Don't be one of them.

Jun 12, 2015 at 5:01PM

Admitting fear is difficult.

So you can imagine how shocked I was to find out Warren Buffett recently told a select number of investors about the cutting-edge technology that's keeping him awake at night.

This past May, The Motley Fool sent 8 of its best stock analysts to Omaha, Nebraska to attend the Berkshire Hathaway annual shareholder meeting. CEO Warren Buffett and Vice Chairman Charlie Munger fielded questions for nearly 6 hours.
The catch was: Attendees weren't allowed to record any of it. No audio. No video. 

Our team of analysts wrote down every single word Buffett and Munger uttered. Over 16,000 words. But only two words stood out to me as I read the detailed transcript of the event: "Real threat."
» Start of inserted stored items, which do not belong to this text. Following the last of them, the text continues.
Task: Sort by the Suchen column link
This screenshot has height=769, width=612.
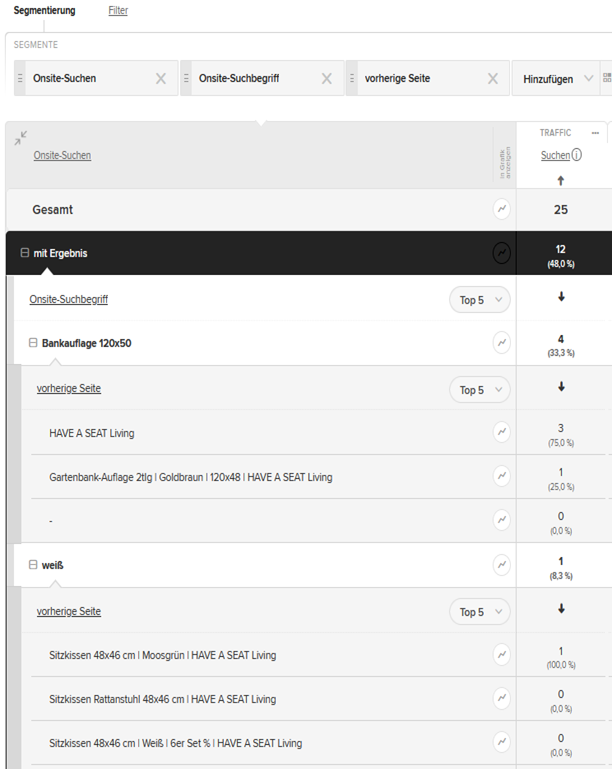Action: pyautogui.click(x=556, y=155)
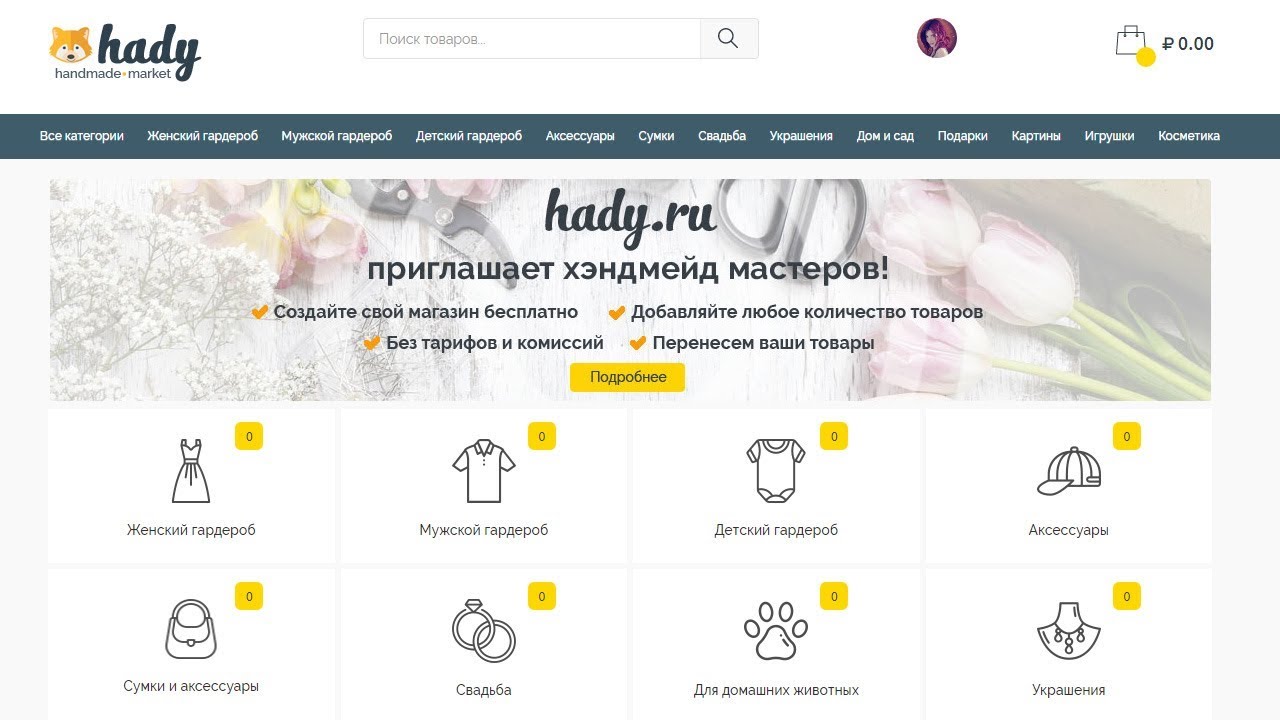Click the hady fox logo
1280x720 pixels.
pos(125,53)
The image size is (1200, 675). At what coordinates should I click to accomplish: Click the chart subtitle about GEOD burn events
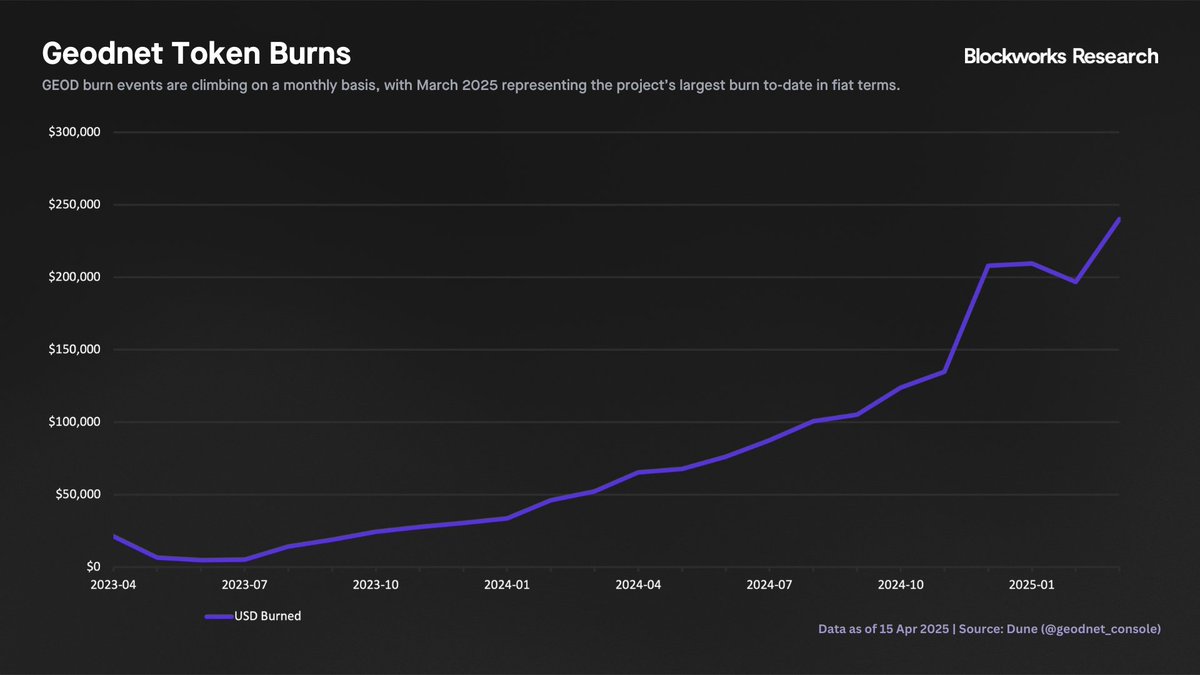click(470, 87)
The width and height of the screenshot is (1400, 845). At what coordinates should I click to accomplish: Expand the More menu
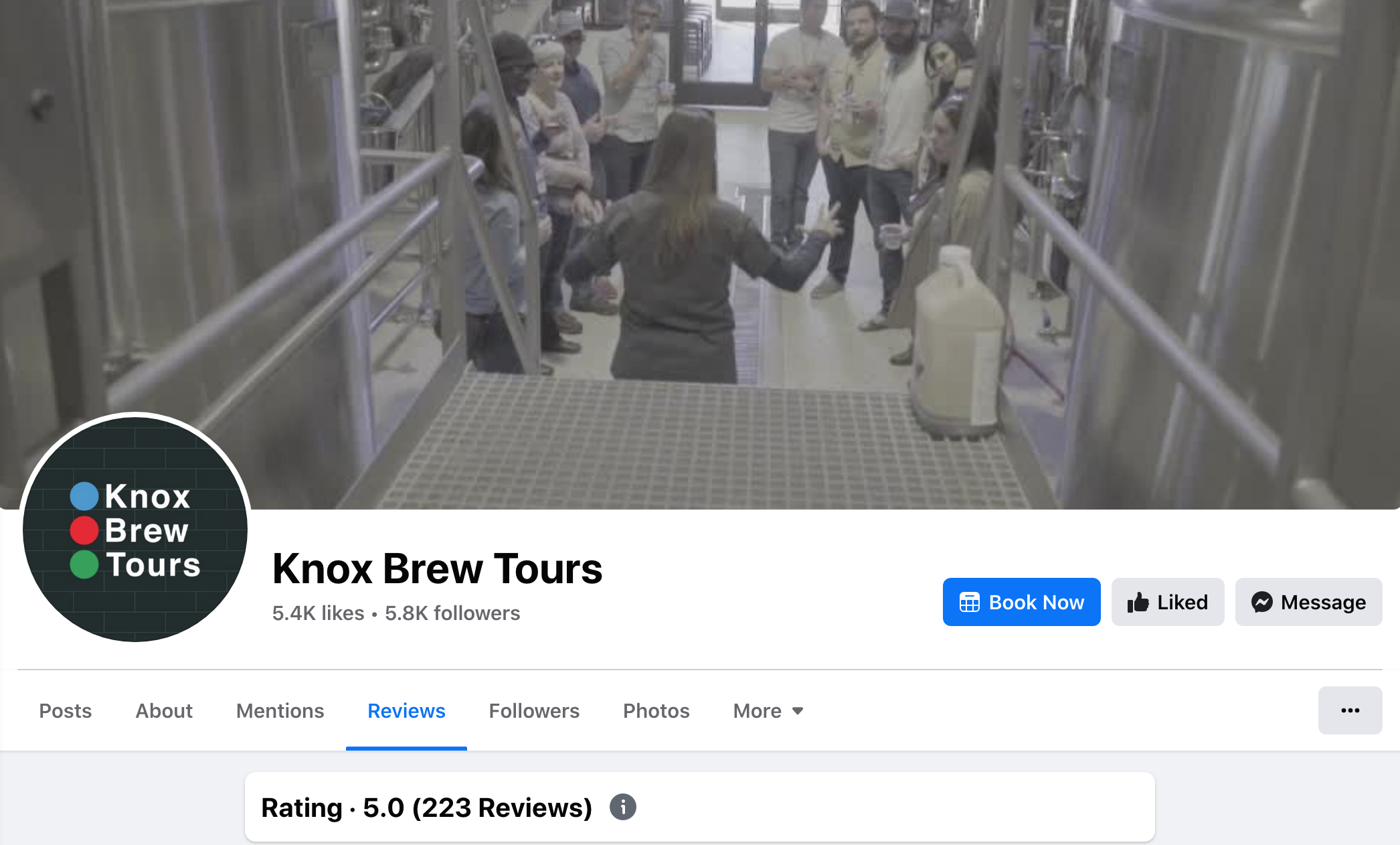point(768,710)
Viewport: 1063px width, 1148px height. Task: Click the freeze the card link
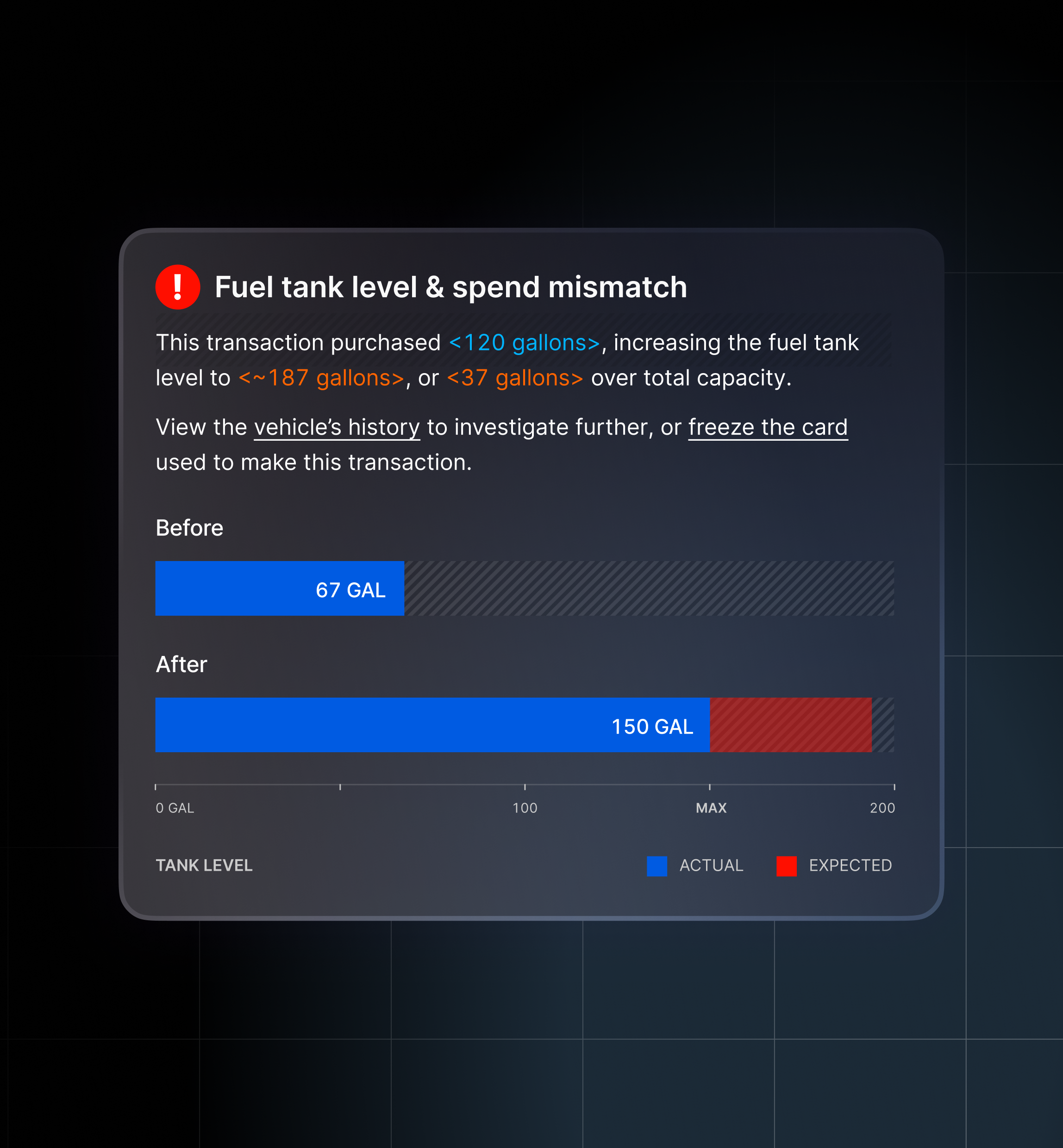pyautogui.click(x=767, y=427)
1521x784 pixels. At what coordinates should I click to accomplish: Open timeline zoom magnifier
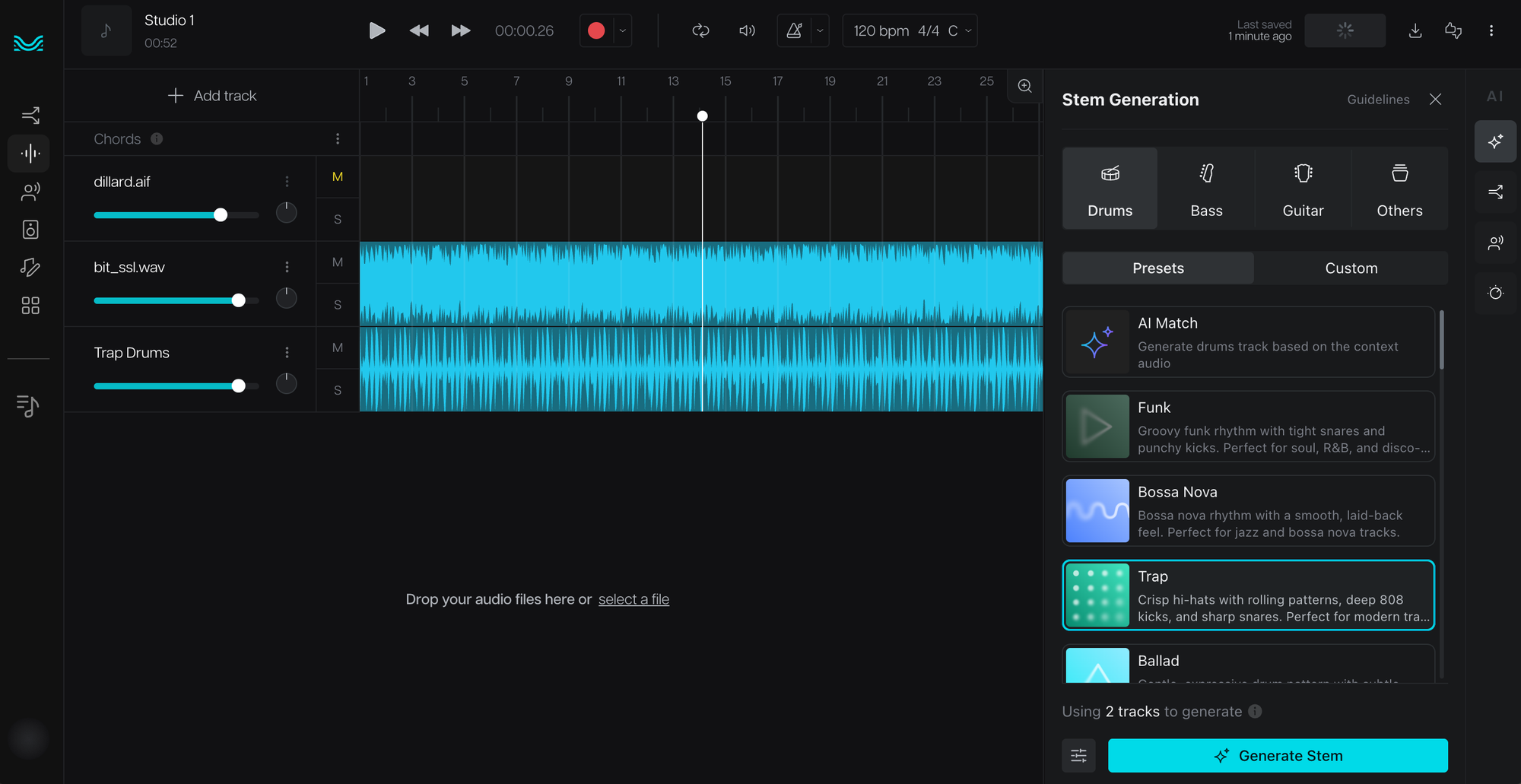click(x=1024, y=86)
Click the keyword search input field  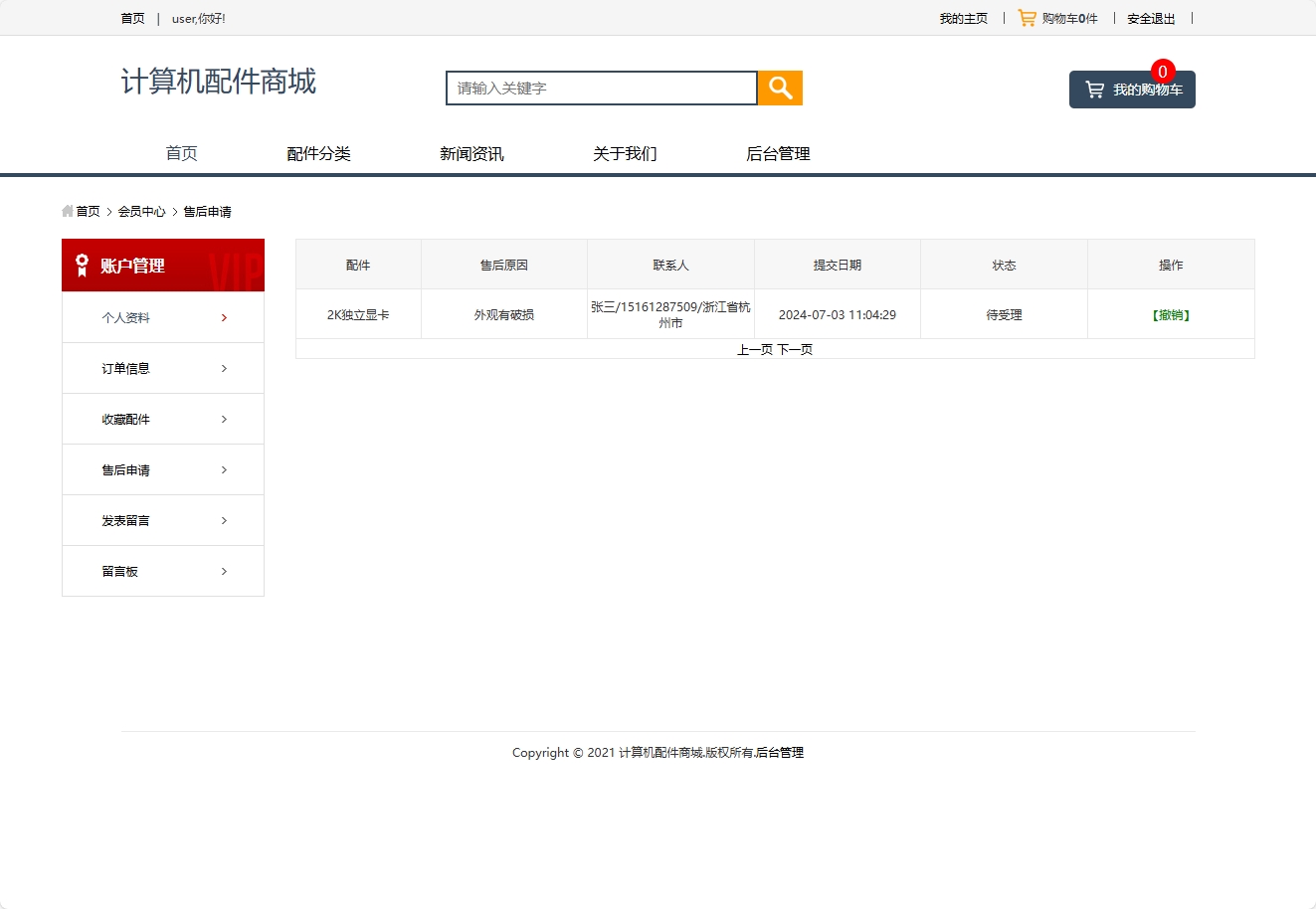pyautogui.click(x=601, y=88)
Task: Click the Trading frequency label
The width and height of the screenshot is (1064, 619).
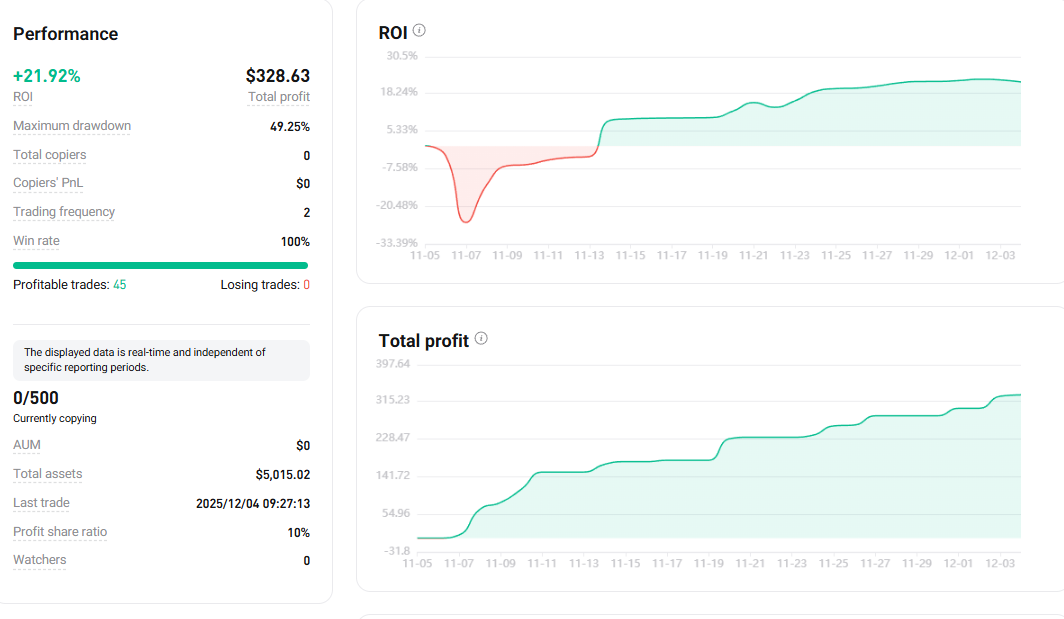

That's how Buffett responded when asked about this emerging market that is already expected to be worth more than $2 trillion in the U.S. alone. Google has already put some of its best engineers behind the technology powering this trend. 

The amazing thing is, while Buffett may be nervous, the rest of us can invest in this new industry BEFORE the old money realizes what hit them.

KPMG advises we're "on the cusp of revolutionary change" coming much "sooner than you think."

Even one legendary MIT professor had to recant his position that the technology was "beyond the capability of computer science." (He recently confessed to The Wall Street Journal that he's now a believer and amazed "how quickly this technology caught on.")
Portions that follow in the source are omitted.